§ SOURCE DOCUMENT
Rookie Don Looney's 707 yards receiving topped the NFL, earning him second team All Pro honors in 1940. Looney's career was ended by the war and he returned afterwards as an NFL referee.

| Rank | Name | Team | Receiving yards | Receptions | Touchdowns |
| 1 | Don Looney | Philadelphia Eagles | 707 | 24 | 6 |
| 2 | Don Hutson | Green Bay Packers | 664 | 45 | 7 |
| 3 | Dick Todd | Washington Redskins | 402 | 20 | 4 |
| 4 | Perry Schwartz | Brooklyn Dodgers | 370 | 21 | 3 |
| 5 | "Big Jim" Benton | Cleveland Rams | 351 | 22 | 3 |
| 6 | Jimmy Johnston | Washington Redskins | 350 | 29 | 3 |
| 7 | Lloyd Cardwell | Detroit Lions | 349 | 20 | 1 |
| 8 | Coley McDonough | Cleveland Rams | 315 | 12 | 1 |
| 9 | George Platukis | Pittsburgh Steelers | 290 | 15 | 2 |
| 10 | Les McDonald | Philadelphia Eagles | 289 | 14 | 0 |
Source: Strickler (ed.), 1941 NFL Record & Roster Manual, pp. 60-61.

===Passing===

Iconic photo of Redskins stars on the bench in 1942. Star passer "Slingin' Sammy" Baugh in the center, 1940's total-yards-from-scrimmage leader fullback Dick Todd with broken nose at right.

§ COLLECTED MATERIAL
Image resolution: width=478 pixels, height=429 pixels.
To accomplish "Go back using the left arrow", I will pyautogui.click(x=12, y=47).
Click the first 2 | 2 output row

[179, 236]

§ YOUR TASKS
1. Name every team that has at least one player in the receiving yards table of the 1940 NFL statistics text, listing each team once.
2. Write what comes next in the 1940 NFL statistics text, picking up after its final sentence about the 1942 bench photo.
The data is separate from the 1940 NFL statistics text.

§ TASK-BY-TASK RESULTS
1. Philadelphia Eagles, Green Bay Packers, Washington Redskins, Brooklyn Dodgers, Cleveland Rams, Detroit Lions, Pittsburgh Steelers

2.
| Rank | Name | Team | Passing Yards | Complete - Attempt | Percentage | TD : INT |
| 1 | Sammy Baugh | Washington Redskins | 1,367 | 111-for-177 | 62.7% | 12 : 10 |
| 2 | Davey O'Brien | Philadelphia Eagles | 1,290 | 124-for-277 | 44.8% | 5 : 17 |
| 3 | Parker Hall | Cleveland Rams | 1,108 | 77-for-183 | 42.1% | 7 : 16 |
| 4 | Cecil Isbell | Green Bay Packers | 1,037 | 68-for-150 | 45.3% | 8 : 12 |
| 5 | Sid Luckman | Chicago Bears | 941 | 48-for-105 | 45.7% | 4 : 9 |
| 6 | Clarence "Ace" Parker | Brooklyn Dodgers | 817 | 49-for-111 | 44.1% | 10 : 7 |
| 7 | Foster Watkins | Philadelphia Eagles | 565 | 28-for-85 | 32.9% | 1 : 3 |
| 8 | Arnie Herber | Green Bay Packers | 560 | 38-for-89 | 42.7% | 6 : 7 |
| 9 | Billy Patterson | Pittsburgh Steelers | 529 | 34-for-117 | 29.1% | 3 : 15 |
| 10 | Hugh McCullough | Chicago Cardinals | 529 | 43-for-116 | 37.1% | 4 : 21 |
Sources: Strickler (ed.), 1941 NFL Record & Roster Manual, pp. 58-59. Pro Football Reference for TD passes.

==Awards==
===Joe F. Carr Trophy===

The Joe F. Carr Trophy was presented annually by the National League as its Most Valuable Player award.

- Clarence "Ace" Parker, quarterback, Brooklyn Dodgers

===All-Professional Team===

The "1940 All-Professional Team" was selected by National Professional Football Writers' Association. The New York Giants and Washington Redskins were each represented by four members of the 22-man squad. There were also 22 players added to an "Honorable Mention" list.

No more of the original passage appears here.